What to do » All lines containing the string "component" must be copied from the entries.

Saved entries

>>>>

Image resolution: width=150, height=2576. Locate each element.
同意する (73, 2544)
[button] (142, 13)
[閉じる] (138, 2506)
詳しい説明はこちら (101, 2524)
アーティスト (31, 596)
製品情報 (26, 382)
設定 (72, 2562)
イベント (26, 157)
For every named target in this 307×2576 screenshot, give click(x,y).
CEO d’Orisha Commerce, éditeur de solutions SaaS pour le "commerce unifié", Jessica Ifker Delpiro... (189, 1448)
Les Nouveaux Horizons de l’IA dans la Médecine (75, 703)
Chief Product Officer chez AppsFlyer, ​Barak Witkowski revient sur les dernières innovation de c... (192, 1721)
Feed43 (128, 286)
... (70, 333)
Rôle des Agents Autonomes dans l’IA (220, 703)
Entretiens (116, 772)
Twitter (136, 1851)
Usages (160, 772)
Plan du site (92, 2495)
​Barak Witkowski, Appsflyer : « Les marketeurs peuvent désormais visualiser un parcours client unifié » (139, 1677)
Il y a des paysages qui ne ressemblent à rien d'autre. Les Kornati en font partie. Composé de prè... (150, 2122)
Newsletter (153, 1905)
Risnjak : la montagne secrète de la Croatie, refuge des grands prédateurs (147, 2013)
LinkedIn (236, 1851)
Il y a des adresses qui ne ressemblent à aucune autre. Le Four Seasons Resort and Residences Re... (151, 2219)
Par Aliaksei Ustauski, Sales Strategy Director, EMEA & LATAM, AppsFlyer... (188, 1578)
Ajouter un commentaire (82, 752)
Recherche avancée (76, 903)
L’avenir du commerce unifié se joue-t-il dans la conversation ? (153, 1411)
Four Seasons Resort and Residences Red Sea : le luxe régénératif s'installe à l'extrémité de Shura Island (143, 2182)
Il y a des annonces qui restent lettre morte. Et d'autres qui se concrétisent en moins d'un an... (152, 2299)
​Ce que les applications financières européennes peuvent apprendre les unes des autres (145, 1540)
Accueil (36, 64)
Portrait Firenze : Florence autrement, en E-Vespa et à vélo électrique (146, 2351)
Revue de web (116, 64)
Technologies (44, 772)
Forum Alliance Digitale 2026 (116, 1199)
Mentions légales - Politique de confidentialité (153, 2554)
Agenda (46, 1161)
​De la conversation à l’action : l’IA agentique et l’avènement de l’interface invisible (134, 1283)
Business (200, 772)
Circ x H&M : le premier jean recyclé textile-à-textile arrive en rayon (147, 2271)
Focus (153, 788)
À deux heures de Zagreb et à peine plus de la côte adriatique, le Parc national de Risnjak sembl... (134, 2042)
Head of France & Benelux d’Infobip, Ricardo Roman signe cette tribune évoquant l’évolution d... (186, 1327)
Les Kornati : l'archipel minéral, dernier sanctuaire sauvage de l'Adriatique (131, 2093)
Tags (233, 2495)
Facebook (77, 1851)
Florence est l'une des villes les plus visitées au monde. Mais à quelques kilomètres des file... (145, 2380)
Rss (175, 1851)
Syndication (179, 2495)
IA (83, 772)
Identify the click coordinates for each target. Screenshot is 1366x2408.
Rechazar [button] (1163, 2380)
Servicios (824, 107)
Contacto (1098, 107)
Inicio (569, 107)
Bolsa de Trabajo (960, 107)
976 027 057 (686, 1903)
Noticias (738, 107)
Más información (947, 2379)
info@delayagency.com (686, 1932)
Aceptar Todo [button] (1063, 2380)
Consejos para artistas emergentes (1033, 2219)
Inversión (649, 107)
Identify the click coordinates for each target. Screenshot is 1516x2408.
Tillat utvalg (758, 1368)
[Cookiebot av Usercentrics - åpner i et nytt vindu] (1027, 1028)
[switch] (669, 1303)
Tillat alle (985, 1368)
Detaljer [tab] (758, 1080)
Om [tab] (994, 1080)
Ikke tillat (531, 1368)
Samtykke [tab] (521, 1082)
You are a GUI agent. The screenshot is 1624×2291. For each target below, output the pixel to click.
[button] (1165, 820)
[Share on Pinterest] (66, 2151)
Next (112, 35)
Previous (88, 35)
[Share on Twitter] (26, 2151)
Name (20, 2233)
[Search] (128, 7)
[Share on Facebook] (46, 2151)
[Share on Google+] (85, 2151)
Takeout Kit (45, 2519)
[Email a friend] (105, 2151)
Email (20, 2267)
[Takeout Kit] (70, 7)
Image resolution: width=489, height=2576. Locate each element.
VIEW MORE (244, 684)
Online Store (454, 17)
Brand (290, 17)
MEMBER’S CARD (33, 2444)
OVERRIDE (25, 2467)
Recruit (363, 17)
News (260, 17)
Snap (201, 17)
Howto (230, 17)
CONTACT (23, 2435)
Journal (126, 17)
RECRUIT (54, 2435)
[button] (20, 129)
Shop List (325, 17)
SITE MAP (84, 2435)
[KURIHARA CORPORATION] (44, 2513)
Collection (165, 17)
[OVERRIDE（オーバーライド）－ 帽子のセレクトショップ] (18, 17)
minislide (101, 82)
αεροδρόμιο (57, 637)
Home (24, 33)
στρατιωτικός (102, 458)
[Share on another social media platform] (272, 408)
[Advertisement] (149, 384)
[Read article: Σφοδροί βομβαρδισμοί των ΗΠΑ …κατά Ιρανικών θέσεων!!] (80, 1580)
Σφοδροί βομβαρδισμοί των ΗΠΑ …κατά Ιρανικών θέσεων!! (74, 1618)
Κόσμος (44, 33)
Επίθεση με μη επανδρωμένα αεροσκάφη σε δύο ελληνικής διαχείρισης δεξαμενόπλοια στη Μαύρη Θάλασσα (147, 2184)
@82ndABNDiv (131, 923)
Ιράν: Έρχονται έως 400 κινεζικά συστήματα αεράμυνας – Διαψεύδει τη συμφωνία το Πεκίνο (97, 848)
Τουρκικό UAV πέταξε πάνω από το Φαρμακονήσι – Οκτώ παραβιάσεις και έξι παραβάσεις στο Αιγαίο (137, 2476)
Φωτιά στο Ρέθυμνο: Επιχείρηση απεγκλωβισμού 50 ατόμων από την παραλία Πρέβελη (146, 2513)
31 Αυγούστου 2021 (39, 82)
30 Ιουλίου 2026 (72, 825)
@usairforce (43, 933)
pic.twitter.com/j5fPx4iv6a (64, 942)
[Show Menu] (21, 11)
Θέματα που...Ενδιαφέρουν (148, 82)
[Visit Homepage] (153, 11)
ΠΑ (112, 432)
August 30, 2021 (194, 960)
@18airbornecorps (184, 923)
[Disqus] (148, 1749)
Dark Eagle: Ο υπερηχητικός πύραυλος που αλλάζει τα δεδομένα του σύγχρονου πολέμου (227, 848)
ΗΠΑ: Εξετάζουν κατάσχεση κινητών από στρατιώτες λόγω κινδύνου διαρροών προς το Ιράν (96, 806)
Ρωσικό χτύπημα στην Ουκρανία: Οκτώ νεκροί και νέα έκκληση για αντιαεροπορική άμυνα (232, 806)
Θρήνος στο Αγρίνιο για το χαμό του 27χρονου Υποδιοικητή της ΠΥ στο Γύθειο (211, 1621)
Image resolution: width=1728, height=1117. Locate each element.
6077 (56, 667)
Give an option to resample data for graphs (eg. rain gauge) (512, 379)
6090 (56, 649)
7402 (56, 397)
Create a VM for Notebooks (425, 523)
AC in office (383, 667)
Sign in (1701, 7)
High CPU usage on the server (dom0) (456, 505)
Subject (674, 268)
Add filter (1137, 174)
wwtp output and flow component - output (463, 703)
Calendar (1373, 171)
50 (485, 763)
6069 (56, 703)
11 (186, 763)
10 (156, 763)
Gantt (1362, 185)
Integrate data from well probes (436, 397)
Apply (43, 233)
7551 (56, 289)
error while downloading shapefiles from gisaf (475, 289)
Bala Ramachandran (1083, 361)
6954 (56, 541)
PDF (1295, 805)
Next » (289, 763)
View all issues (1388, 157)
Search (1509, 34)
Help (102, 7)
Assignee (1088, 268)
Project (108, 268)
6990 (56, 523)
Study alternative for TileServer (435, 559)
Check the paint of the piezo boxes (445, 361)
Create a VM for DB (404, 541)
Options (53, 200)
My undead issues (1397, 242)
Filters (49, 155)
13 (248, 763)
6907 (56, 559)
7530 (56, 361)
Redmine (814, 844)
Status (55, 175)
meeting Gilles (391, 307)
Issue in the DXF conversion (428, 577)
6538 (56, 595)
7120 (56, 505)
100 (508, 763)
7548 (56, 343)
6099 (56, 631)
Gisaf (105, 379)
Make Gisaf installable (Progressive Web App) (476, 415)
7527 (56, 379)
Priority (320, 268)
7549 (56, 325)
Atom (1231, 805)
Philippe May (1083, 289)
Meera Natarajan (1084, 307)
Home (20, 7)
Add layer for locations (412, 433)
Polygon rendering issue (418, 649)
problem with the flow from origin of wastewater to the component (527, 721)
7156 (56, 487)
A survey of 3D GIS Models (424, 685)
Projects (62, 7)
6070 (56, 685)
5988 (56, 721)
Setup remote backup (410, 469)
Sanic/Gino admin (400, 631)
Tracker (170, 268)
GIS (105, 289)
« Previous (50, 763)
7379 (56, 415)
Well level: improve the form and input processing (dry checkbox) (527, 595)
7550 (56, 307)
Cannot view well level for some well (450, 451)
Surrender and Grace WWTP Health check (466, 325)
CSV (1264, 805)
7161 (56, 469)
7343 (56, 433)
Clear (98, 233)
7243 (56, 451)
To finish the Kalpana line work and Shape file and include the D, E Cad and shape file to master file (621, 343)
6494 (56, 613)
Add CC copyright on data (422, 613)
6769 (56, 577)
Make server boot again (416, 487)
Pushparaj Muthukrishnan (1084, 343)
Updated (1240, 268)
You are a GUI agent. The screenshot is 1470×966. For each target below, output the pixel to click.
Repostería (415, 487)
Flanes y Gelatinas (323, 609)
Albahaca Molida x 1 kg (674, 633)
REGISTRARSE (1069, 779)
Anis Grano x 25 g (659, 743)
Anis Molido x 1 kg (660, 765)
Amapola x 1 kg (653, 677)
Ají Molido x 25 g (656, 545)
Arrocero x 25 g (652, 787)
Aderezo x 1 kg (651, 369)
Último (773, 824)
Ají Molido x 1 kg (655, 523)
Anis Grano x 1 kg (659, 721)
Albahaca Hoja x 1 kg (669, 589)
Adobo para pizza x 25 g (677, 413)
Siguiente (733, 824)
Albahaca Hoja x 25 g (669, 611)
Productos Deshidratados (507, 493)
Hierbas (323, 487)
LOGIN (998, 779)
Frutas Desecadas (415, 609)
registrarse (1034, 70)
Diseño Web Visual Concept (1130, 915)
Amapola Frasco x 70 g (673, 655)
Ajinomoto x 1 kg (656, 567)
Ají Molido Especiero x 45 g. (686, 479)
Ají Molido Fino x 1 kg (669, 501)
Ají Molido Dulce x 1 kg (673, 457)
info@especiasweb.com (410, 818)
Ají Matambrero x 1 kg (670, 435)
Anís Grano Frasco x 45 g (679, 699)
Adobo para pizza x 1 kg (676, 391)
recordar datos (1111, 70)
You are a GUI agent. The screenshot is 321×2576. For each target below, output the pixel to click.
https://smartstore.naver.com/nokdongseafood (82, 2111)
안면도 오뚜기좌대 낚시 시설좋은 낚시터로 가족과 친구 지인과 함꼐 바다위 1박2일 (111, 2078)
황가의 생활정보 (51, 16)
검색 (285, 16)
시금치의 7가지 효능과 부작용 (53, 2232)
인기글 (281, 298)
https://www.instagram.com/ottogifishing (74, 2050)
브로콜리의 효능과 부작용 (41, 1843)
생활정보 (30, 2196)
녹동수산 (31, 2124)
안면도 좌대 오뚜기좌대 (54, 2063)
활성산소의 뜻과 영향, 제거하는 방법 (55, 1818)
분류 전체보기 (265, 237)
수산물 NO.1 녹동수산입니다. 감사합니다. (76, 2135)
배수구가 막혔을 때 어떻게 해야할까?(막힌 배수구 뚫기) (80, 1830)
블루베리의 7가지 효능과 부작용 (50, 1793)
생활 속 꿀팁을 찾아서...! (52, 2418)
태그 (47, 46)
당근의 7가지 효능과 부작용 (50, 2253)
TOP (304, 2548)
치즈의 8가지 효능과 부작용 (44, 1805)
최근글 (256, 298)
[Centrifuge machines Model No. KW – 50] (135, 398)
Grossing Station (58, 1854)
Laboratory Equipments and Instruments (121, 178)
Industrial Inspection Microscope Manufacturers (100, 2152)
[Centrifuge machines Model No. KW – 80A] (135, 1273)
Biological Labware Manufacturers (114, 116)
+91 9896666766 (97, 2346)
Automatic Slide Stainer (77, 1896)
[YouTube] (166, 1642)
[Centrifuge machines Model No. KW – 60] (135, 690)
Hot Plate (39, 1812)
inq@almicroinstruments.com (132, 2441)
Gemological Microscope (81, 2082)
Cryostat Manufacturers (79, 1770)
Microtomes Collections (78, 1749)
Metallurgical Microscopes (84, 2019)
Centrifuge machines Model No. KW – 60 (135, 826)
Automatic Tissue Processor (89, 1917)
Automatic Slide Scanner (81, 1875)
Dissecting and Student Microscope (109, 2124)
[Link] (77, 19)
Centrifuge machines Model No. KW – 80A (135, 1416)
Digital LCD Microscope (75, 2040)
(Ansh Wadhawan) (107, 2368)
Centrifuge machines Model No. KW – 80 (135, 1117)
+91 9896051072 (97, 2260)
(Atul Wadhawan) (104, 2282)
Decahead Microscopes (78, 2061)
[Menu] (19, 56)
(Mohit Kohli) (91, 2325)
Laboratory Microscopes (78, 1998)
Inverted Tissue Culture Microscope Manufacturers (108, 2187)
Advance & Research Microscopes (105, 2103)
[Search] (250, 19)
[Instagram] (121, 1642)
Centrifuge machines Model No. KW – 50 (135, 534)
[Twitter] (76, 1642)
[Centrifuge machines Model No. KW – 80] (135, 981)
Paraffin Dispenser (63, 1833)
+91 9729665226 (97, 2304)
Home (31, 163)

<<<<

Exercise output »
wwtp output and flow component - output (463, 703)
problem with the flow from origin of wastewater to the component (527, 721)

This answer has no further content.